§ What is needed
The task calls for an exact retyping of the lines from the one holding "QuoteCounterquote.com (795, 2025)" through the end of the listing, with pictures omitted and nothing added.

§ Extracted data
_ _ _ _ _

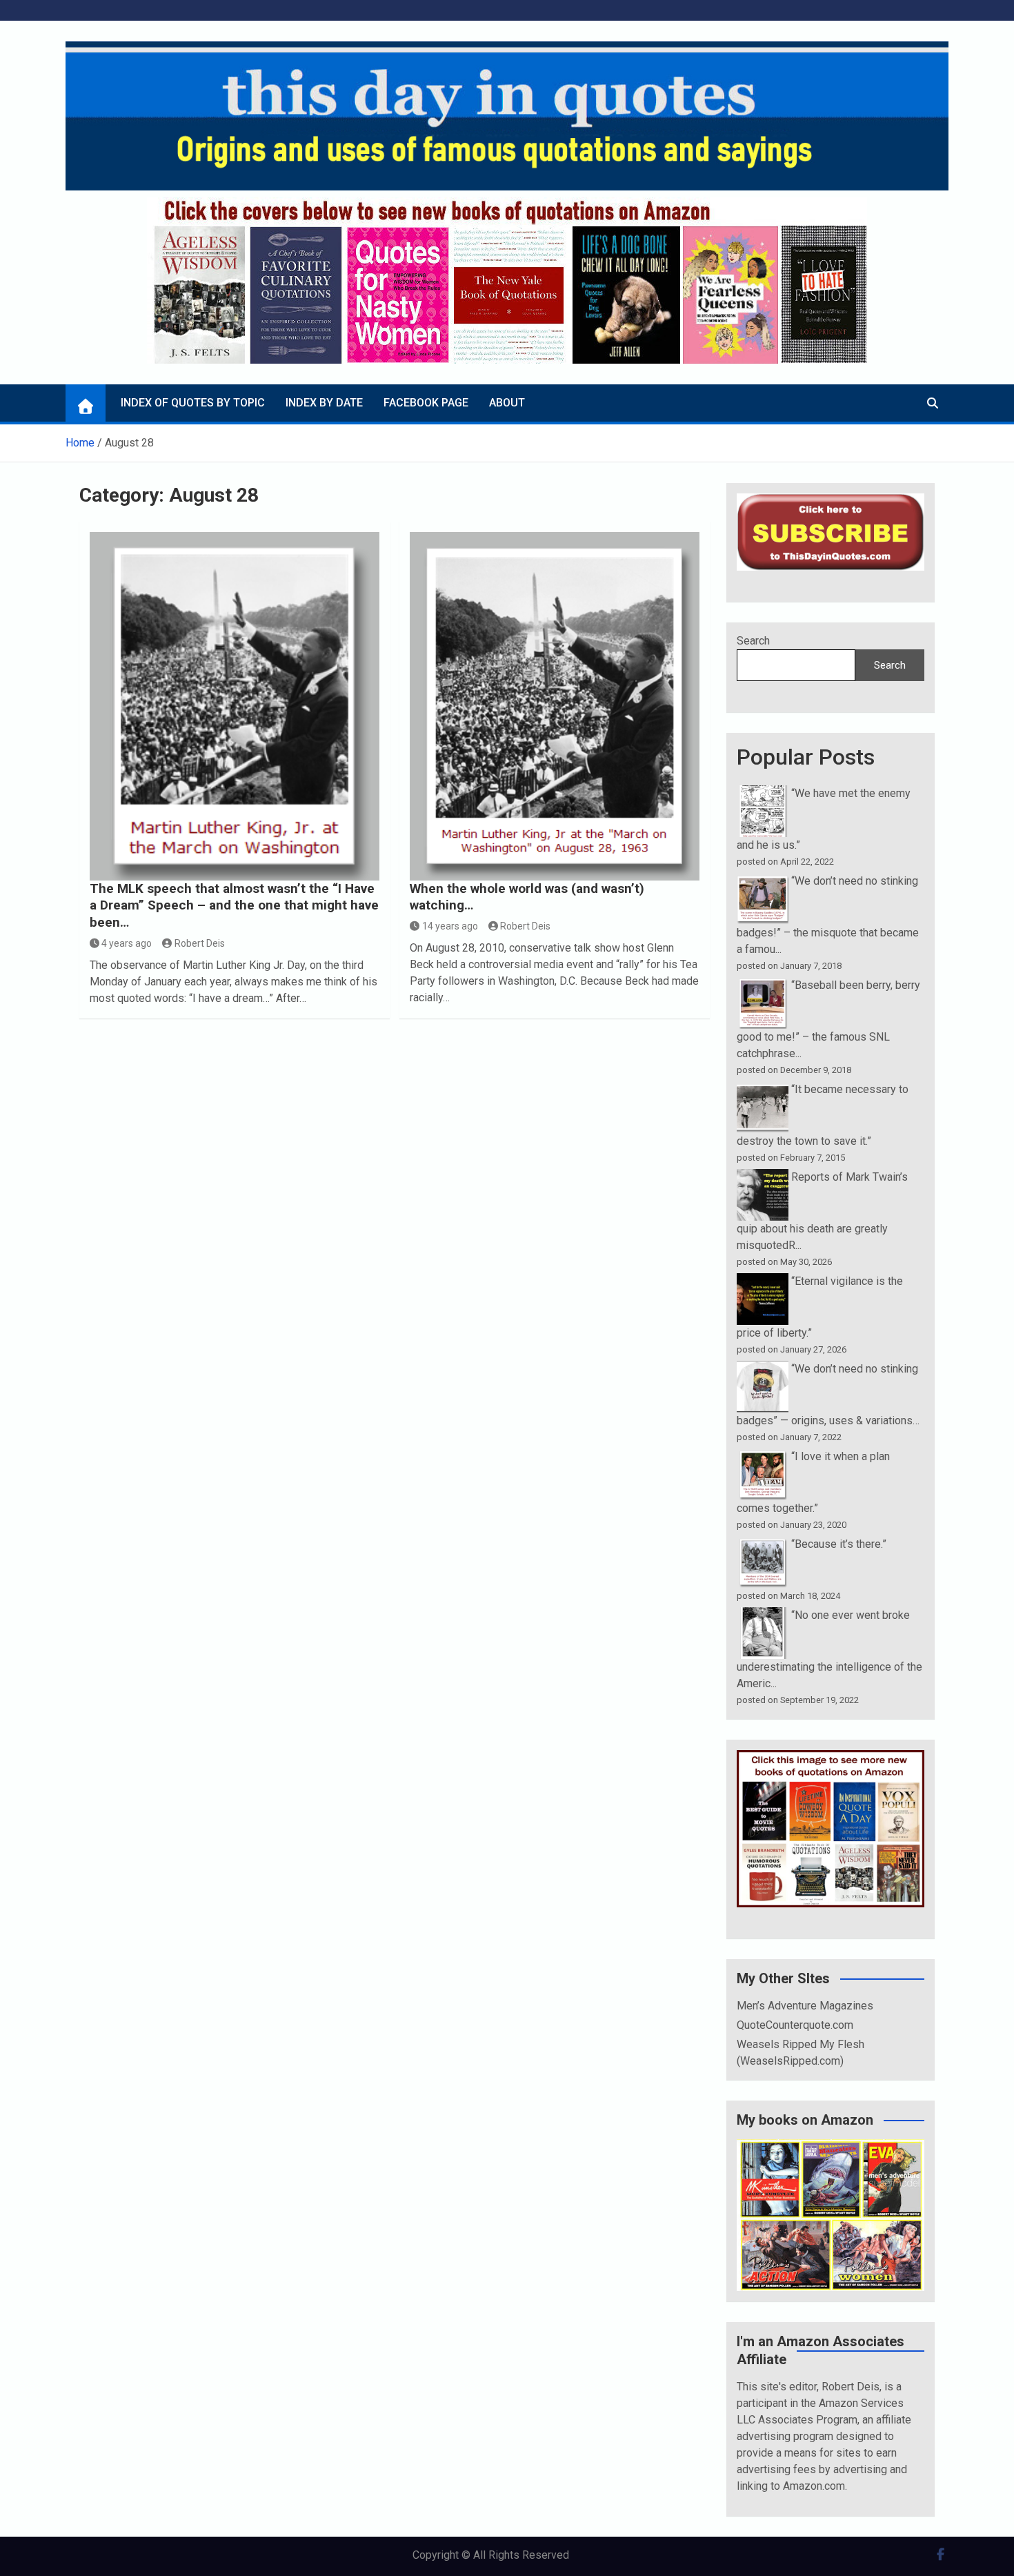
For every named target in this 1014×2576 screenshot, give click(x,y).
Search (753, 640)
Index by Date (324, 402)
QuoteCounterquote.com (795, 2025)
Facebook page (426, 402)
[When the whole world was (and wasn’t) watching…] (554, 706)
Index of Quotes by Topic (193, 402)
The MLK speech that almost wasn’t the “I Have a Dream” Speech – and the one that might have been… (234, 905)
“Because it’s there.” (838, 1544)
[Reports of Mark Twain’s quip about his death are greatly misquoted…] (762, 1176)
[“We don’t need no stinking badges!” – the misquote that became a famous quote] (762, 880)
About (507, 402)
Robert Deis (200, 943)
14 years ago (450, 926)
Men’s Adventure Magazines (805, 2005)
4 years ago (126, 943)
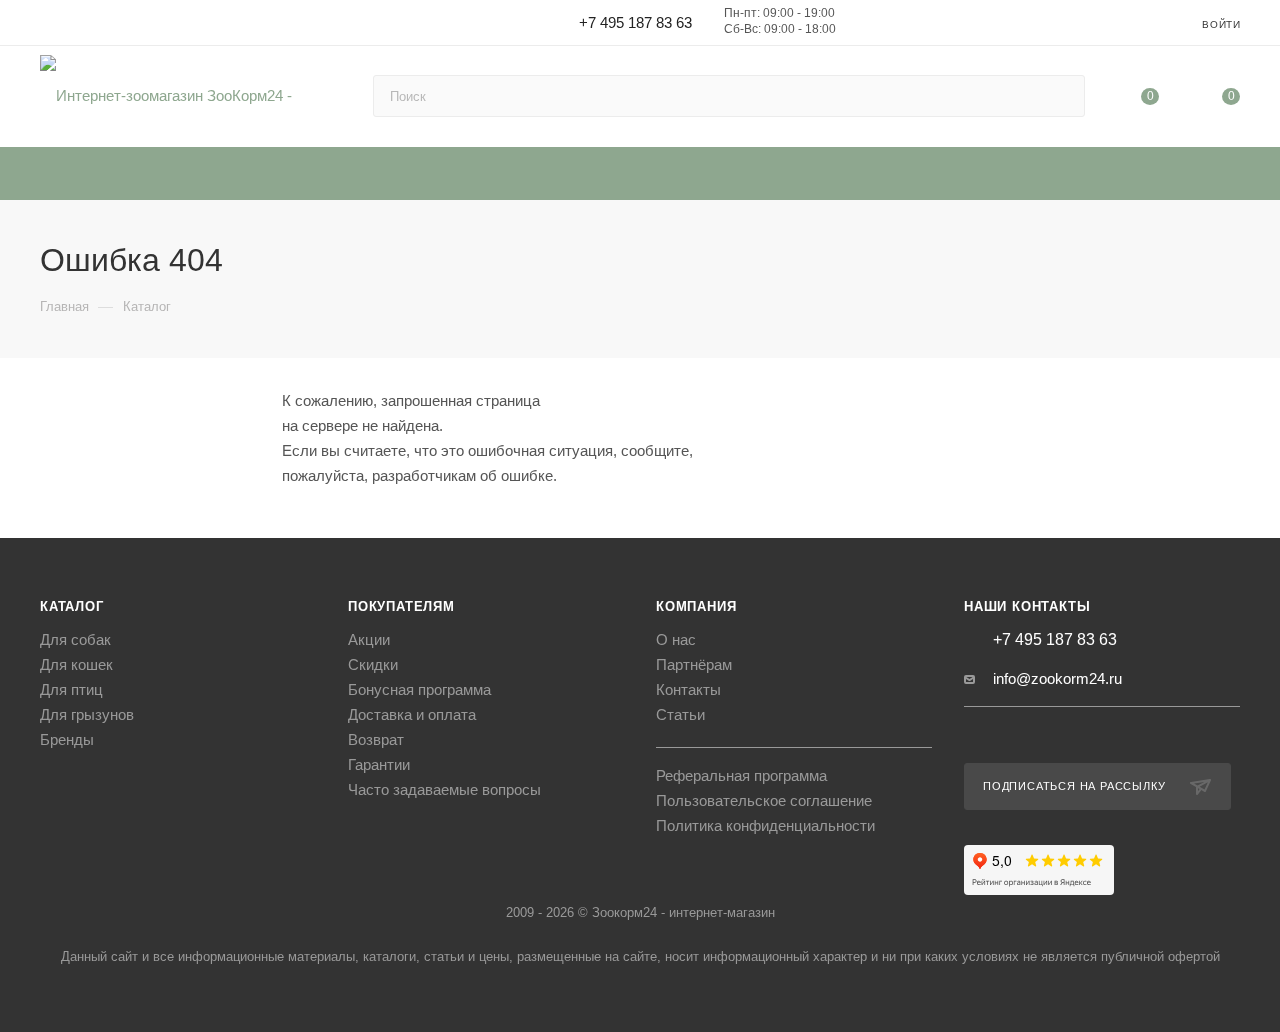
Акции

_ _ _ _ _

§ Written solution
QuoteCounterquote.com (795, 2025)
Facebook page (426, 402)
[When the whole world was (and wasn’t) watching…] (554, 706)
Index of Quotes by Topic (193, 402)
The MLK speech that almost wasn’t the “I Have a Dream” Speech – and the one that might have been… (234, 905)
“Because it’s there.” (838, 1544)
[Reports of Mark Twain’s quip about his death are greatly misquoted…] (762, 1176)
[“We don’t need no stinking badges!” – the misquote that became a famous quote] (762, 880)
About (507, 402)
Robert Deis (200, 943)
14 years ago (450, 926)
Men’s Adventure Magazines (805, 2005)
4 years ago (126, 943)
Акции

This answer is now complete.